We got where we are by playing church in our sanctuaries of plush comfort. A sanctuary is a refuge. In the Middle Ages certain categories of lawbreakers could take refuge from pursuers inside church buildings. Today, we are the lawbreakers holed up inside our sanctuaries. Our pursuer, however, has no respect for the walls of the church building. He has come inside with us bringin his subtle evil into the church. We need to cleanse our church buildings of worldly ways and reclaim them as houses of worship.

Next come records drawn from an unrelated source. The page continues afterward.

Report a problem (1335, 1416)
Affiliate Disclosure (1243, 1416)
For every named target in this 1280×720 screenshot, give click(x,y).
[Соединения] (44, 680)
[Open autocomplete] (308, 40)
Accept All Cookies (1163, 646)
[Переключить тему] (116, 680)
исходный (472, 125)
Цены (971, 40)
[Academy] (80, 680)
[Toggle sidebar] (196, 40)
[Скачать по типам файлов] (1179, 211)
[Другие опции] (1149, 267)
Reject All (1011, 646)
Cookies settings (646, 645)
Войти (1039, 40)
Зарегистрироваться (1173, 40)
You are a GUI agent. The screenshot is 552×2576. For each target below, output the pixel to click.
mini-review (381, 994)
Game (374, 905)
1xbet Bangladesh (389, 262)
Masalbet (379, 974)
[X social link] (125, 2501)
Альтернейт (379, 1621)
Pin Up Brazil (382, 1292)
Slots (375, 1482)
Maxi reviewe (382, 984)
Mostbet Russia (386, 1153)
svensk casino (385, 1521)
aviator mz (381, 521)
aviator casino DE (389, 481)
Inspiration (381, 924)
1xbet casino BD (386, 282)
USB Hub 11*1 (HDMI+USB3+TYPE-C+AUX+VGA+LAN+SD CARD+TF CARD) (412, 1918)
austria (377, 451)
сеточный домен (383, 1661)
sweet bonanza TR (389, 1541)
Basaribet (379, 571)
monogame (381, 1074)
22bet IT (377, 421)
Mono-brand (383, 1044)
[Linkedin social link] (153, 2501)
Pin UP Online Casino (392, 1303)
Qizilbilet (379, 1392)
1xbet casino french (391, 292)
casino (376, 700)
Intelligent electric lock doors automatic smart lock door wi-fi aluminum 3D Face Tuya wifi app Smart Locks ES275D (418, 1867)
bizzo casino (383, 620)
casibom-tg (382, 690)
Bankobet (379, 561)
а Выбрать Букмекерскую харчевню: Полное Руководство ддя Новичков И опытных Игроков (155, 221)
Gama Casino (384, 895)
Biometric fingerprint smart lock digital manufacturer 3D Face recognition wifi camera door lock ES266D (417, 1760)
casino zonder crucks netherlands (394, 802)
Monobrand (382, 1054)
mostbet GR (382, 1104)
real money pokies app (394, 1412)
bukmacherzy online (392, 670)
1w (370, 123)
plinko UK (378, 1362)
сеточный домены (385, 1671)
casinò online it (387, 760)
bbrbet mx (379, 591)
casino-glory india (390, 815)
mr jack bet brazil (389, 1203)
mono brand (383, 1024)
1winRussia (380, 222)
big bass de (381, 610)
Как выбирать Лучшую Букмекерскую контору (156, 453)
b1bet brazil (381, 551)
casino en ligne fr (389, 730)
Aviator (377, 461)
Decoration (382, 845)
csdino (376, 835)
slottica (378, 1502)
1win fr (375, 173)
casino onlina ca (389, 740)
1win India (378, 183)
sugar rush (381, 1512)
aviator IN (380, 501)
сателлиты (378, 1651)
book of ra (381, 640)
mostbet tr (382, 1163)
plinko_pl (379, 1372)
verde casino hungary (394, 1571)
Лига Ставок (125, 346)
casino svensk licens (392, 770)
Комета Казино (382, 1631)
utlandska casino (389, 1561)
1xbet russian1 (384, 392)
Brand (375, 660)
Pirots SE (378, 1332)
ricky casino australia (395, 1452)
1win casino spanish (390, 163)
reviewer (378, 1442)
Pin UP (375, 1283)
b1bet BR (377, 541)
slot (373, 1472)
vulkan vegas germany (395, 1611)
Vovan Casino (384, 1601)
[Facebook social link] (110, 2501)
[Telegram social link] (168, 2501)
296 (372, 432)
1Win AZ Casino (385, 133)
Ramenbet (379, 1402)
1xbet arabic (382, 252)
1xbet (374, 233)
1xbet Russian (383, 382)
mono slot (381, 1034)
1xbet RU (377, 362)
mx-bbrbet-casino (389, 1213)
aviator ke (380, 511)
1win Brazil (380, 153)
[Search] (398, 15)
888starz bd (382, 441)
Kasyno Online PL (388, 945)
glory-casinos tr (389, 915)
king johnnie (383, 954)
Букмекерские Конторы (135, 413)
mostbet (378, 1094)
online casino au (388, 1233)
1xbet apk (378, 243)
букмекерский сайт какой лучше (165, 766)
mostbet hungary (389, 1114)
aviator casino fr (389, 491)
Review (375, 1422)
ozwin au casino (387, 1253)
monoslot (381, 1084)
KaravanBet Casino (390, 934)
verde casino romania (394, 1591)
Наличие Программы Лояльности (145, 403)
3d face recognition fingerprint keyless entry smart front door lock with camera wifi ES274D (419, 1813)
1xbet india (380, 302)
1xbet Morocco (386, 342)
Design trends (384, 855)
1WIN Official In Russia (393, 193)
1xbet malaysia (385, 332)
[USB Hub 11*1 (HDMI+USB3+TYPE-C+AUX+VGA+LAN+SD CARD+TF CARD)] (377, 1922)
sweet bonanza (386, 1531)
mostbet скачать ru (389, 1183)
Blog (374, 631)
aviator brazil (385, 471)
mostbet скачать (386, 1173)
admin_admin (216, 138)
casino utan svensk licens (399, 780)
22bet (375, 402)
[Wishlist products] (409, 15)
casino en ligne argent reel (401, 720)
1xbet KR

It’s time for us to open our eyes and ears and learn what is happening in our culture, and in our world. For the past two years I have been researching the schemes of Satan and how he uses them to prevent people from going to God, and from staying with God. And guess what, he has no new tricks. Why would he need new tricks, his old ones work fine? He still deceives his prey with the same old garden tricks. We’re like Mallards who fall for the hunter’s decoys. Except we have more than tail feathers to lose.

I invite you to tune in as I share what I have learned from this research. My eyes have been opened, wide, to what is going on right under our noses and by people I never suspected of being the slightest bit evil.

This To the Point, on March 25, 2006. Hold your head up and your mouths closed. That way you won’t scrape your chin on the ground or catch a passing bug, or something else. God bless.